Observe-se que para uma possível execução penal exige-se o bom direito como pressuposto para tal medida coercitiva, uma sentença ou decisão criminal prolatada por uma autoridade judiciária competente, sendo que esta sentença ou decisão criminal, em regra, tenha sido corroborada dentro de um devido processo legal.
A seguir apresentam se apontamentos divergentes pela doutrina e jurisprudência em relação à natureza jurídica da execução da pena.
De acordo os ensinamentos de Ada Pellegrini Grinover ela afirma que:
Na verdade, não se nega que a execução penal é atividade complexa, que se desenvolve, entrosadamente, nos planos jurisdicional e administrativo. Nem se desconhece que dessa atividade participam dois Poderes estaduais: o Judiciário e o Executivo, por intermédio, respectivamente, dos órgãos jurisdicionais e dos estabelecimentos penais. (GRINOVER, 1987, p.7).
Chega-se ao consenso dominante pela doutrina, que a execução penal acaba sendo de natureza jurisdicional.
Contudo, deve-se levar em consideração a intensa atividade administrativa que a envolve, não se alterando, até porque, visto que qualquer incidente que eventualmente possa ocorrer, deve ser submetido ao crivo do judiciário, por determinação constitucional (art. 5°, XXXV, da CF. Ainda que não possa abstrair-se de determinado rol de atividades administrativas, sua natureza não se transforma, predominado a atividade jurisdicional (MARCÃO,2015).
Observando a redação do art.194 da Lei de Execução Penal, na qual extrai-se que: “ o procedimento correspondente às situações previstas nesta Lei será judicial, desenvolvendo-se perante o Juízo da Execução”, verificando também os arts. 2° e 65 da mesma lei.2
Dessa forma, tem-se consagrado com precisão que a execução criminal tem incontroversa natureza de processo judicial amparado por um contraditório.
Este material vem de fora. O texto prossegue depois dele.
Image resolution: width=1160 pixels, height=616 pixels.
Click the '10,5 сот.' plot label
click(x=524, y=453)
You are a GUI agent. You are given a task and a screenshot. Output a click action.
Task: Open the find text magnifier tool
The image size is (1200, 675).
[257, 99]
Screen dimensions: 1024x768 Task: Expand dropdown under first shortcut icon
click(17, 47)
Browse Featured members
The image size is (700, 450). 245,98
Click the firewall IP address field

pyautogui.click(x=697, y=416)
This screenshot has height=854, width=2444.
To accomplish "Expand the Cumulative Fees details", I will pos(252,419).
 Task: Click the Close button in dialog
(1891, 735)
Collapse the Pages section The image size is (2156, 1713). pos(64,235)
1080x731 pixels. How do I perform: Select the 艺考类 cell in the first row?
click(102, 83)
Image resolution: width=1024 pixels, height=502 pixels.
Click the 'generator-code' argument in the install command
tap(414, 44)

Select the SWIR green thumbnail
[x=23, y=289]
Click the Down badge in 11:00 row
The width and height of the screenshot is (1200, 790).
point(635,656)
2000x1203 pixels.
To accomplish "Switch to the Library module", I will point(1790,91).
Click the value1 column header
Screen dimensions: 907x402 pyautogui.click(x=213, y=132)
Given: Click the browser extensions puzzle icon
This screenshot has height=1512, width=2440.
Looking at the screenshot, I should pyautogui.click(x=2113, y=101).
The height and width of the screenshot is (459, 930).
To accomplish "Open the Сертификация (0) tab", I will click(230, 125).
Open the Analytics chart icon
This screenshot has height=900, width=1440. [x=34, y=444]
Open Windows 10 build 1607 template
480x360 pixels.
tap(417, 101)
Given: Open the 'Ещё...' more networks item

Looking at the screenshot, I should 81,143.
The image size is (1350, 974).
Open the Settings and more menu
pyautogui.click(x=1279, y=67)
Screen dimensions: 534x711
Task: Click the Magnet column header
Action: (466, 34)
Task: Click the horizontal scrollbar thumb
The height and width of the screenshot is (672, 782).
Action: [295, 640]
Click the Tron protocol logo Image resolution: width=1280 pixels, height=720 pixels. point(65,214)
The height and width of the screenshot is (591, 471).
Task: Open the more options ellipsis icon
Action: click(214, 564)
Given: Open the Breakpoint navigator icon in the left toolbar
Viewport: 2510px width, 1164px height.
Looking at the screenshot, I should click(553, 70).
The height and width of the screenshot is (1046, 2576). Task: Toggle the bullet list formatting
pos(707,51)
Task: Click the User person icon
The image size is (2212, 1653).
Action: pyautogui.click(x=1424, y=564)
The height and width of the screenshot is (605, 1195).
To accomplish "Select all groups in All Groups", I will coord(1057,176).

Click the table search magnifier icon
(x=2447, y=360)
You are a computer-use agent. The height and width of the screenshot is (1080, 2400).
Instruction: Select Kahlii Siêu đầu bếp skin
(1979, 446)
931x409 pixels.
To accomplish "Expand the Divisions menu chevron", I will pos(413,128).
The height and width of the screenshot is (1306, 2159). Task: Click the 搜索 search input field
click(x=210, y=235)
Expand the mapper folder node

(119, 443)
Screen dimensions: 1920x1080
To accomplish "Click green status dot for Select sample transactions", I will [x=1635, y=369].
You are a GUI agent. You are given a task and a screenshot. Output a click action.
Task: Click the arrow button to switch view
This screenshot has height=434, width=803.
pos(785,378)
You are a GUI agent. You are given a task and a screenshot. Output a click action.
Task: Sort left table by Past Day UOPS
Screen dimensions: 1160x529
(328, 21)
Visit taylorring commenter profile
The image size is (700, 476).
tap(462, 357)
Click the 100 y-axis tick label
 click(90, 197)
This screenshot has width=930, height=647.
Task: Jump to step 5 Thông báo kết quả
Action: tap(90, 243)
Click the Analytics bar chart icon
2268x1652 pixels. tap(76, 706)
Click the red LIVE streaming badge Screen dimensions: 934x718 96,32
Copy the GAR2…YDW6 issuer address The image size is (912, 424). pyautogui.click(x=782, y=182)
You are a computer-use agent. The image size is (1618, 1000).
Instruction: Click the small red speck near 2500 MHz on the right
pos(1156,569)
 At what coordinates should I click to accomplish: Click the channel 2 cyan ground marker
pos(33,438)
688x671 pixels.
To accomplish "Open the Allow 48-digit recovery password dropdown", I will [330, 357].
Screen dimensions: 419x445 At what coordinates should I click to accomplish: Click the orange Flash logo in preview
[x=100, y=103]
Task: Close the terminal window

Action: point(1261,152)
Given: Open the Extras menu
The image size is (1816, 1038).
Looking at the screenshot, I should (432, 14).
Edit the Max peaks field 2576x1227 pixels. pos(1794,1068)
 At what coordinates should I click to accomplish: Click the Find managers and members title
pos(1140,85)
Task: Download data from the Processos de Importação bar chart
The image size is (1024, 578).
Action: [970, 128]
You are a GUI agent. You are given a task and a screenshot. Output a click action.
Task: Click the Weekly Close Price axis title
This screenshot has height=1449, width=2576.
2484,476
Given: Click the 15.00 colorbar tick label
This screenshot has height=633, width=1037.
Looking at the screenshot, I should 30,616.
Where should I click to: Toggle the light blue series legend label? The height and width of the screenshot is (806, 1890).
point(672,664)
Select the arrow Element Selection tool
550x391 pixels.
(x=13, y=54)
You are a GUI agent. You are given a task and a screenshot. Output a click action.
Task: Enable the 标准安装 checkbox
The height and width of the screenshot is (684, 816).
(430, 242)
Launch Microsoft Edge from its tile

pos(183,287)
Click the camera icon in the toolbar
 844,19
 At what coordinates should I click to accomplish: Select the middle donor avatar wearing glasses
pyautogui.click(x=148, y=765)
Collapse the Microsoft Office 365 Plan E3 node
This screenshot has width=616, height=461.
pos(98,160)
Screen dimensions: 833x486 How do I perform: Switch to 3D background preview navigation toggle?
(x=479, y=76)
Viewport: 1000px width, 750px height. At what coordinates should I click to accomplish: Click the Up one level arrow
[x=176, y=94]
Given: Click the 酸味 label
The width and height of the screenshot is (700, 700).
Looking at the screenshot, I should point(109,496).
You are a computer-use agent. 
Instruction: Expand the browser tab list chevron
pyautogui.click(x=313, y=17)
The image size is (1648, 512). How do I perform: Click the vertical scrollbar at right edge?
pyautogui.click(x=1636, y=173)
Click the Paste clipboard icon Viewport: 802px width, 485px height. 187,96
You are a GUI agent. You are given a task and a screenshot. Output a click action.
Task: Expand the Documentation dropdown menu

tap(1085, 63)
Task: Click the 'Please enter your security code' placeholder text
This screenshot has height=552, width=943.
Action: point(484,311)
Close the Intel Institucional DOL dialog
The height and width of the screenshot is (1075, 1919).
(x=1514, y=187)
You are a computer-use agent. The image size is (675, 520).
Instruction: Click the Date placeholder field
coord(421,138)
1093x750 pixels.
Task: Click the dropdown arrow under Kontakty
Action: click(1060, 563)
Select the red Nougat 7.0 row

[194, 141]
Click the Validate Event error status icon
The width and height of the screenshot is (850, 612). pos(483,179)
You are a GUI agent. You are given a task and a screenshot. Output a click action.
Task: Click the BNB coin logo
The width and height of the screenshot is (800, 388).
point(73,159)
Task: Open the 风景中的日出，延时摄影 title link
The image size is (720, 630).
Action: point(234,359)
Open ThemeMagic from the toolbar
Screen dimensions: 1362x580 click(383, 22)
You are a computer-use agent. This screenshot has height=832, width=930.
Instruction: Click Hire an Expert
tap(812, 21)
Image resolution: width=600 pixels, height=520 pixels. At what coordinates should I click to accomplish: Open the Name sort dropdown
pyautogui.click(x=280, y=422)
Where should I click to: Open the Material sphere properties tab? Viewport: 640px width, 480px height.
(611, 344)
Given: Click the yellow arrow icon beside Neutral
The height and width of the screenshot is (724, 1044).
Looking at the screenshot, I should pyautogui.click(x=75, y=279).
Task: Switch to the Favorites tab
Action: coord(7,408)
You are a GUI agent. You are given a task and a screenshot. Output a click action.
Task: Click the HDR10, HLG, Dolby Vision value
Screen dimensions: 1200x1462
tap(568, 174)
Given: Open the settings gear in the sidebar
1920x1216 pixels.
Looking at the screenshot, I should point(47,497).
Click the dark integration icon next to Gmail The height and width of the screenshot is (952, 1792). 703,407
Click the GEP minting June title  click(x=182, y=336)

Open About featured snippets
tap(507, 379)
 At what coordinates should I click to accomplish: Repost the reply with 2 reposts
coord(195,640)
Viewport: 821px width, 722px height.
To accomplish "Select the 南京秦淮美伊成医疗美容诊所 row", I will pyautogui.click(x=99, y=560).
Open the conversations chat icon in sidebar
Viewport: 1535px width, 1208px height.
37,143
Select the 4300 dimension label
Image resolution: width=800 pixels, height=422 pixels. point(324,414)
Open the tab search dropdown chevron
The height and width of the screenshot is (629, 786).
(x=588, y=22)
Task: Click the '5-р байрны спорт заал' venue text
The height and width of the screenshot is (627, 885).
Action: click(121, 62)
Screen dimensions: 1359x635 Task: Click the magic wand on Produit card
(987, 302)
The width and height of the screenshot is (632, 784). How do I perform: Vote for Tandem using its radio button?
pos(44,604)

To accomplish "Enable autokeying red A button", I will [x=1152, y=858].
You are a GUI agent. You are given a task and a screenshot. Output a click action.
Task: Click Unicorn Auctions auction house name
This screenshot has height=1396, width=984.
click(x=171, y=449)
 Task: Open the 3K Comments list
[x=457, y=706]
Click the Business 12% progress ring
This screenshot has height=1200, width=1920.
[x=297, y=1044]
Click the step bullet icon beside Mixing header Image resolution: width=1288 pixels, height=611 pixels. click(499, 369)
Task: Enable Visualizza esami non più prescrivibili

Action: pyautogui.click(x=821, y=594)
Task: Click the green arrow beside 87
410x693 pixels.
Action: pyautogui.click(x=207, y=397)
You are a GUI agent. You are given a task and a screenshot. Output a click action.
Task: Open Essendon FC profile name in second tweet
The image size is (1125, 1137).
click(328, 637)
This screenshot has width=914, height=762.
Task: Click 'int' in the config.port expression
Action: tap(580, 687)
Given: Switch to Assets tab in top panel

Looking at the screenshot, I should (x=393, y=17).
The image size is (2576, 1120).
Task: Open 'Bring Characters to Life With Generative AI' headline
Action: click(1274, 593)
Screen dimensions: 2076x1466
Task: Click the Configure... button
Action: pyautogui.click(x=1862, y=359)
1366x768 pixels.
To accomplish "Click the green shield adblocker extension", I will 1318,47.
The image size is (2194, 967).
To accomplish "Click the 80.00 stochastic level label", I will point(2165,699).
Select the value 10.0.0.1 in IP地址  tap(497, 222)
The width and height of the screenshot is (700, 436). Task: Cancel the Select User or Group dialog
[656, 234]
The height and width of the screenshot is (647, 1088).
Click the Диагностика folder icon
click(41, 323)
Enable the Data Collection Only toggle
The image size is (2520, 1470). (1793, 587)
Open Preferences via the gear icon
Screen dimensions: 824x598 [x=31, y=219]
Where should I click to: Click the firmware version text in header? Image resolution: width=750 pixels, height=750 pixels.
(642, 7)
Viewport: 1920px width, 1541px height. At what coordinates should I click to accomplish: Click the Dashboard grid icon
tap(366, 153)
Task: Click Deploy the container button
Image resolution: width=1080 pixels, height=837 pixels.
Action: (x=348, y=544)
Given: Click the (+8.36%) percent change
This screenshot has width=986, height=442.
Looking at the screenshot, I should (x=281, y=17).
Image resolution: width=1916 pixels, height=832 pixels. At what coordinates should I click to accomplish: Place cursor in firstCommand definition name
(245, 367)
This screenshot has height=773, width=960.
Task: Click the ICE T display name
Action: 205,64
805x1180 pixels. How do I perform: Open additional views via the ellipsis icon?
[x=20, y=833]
Incontestavelmente de caráter jurisdicional.
Entende-se que a execução penal, também tem como vetores os princípios da legalidade, da proporcionalidade, do contraditório, da ampla defesa, da imparcialidade do juiz, da razoabilidade e do devido processo legal.
3.1. Princípios orientadores da execução penal
Os princípios são diretrizes que o intelectual do direito utiliza-se como uma espécie de bússola, para ter a noção de como se portar diante das dicotomias jurídicas existentes. Como visto, a execução penal deve ser lastreada por um devido processo legal, garantido ao preso garantias frente ao Poder Estatal, assegurando ao confinado a paridade de armas.
Destacam-se os princípios que norteiam a execução penal:
O princípio da Legalidade, visto que não são poucos os artigos da Lei das Execuções Penais que a legalidade é reconhecida, como o art.2°, que estabelece que, “A jurisdição penal dos Juízes ou Tribunais da Justiça ordinária, em todo Território Nacional, será exercida, no processo de execução, na conformidade dessa lei e do Código de Processo Penal”.3
Percebe-se, a obrigatoriedade de que todos os atos praticados no âmbito das execuções penais devem ser devidamente fundamentados na lei, não permitindo ao alvitre de quem incumbe á prática do ato.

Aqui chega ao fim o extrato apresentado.